Results and Clinical implications
We present the obstetrical outcomes of vaginal delivery after Cesarean delivery in women with and without large estimated fetal weight. Only 70.5% of women in the study group compared to 80.5% of controls experienced successful vaginal delivery (p = 0.03). This finding is in agreement with other series that examined the TOLAC’s success rate, which showed that vaginal delivery can be achieved in 60-80% of women (8, 9). However, unlike our study, those studies did not separate eLGA and non eLGA fetuses and therefore the rate of successful TOLAC in cases of eLGA fetuses cannot be elaborated.
There are several possible explanations to the difference in success rate between the two groups. One can reasonably assume, that the larger the fetus the lower the chances for successful TOLAC and the current cutoff of 4000g does not suffice. Peaceman et al. (11) reviewed the pregnancy outcomes of women whose first CD was performed because of dystocia, and found that for each 100 gram increase in birthweight relative to the first pregnancy there was 3.8% decrease in the odds of successful TOLAC. Yet, while macrosomia is considered a relative contra-indication for TOLAC, eLGA alone is not.
Women in the study group were significantly older (35 vs. 33 years; p=0.004) and, as expected, with higher gravidity (4 vs. 3; p=0.001). Nevertheless, higher gravidity is also associated with higher birthweight (12), and hence, lower rates of TOLAC. As we excluded all women who underwent more than one CD, women in the study group had more previous vaginal deliveries which should have increased their chances for a successful TOLAC (7). However, as mentioned before, we found a lower rate of successful VBAC amongst women in the study group. One reasonable explanation is that eLGA may have a greater effect on the likelihood of a successful TOLAC.
Women in the study group had higher BMI compared to the controls (30.9 vs.27.5 kg/m²; p=0.001).
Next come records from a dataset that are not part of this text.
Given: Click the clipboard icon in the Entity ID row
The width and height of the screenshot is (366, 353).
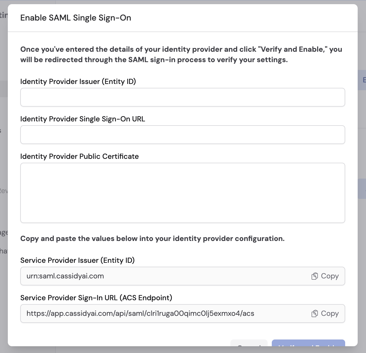Looking at the screenshot, I should (315, 276).
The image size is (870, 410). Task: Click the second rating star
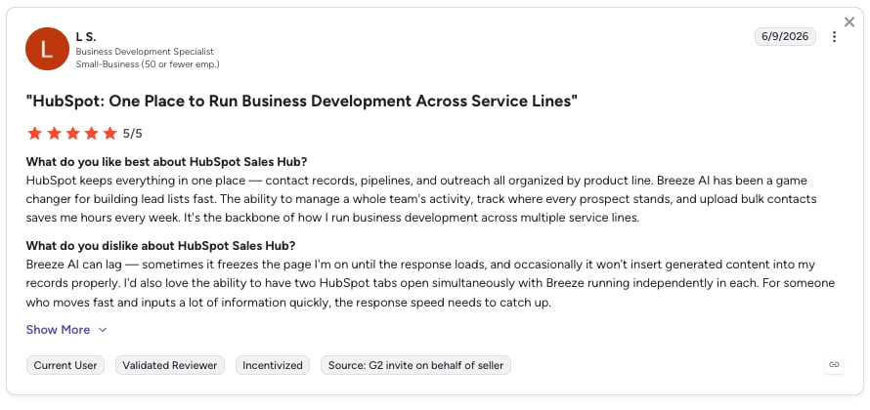(x=54, y=134)
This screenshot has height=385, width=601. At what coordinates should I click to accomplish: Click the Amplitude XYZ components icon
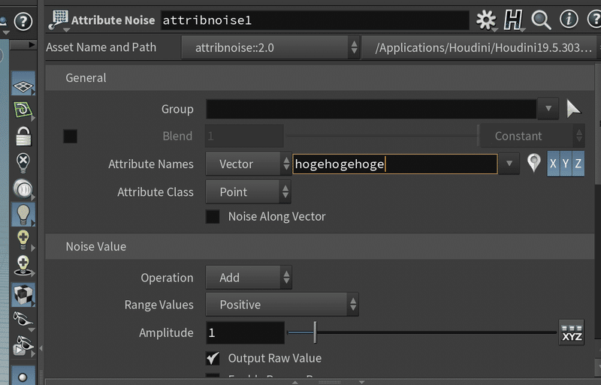point(571,332)
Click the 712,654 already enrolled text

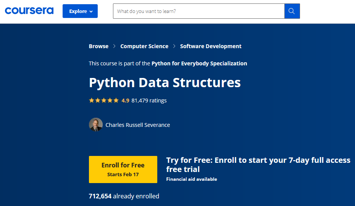tap(124, 196)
This finding is in accordance with the findings of Shin et al. (13) who reported that high BMI is an independent risk factor for LGA infants (13). For women attempting TOLAC, both LGA fetuses and high BMI lower the chances of TOLAC success (11, 14). It should be noted that there was no significant difference in GCT nor in gestational diabetes (GDM) between the study group and controls (p=0.97 and p=0.68 respectively). Therefore, we deduced that GCT and GDM can be ruled out as confounders to our primary outcome.
The rate of PPH was significantly increased in the study group compared to controls (7.7 vs.1.7%; p=0.001). A possible explanation for the increased rate of PPH among women in the study group could be attributed to the effect of the LGA fetus on the uterus which may cause atony. This explanation correlates with a previous study where pregnancies with LGA infants were found at higher risk for PPH (15).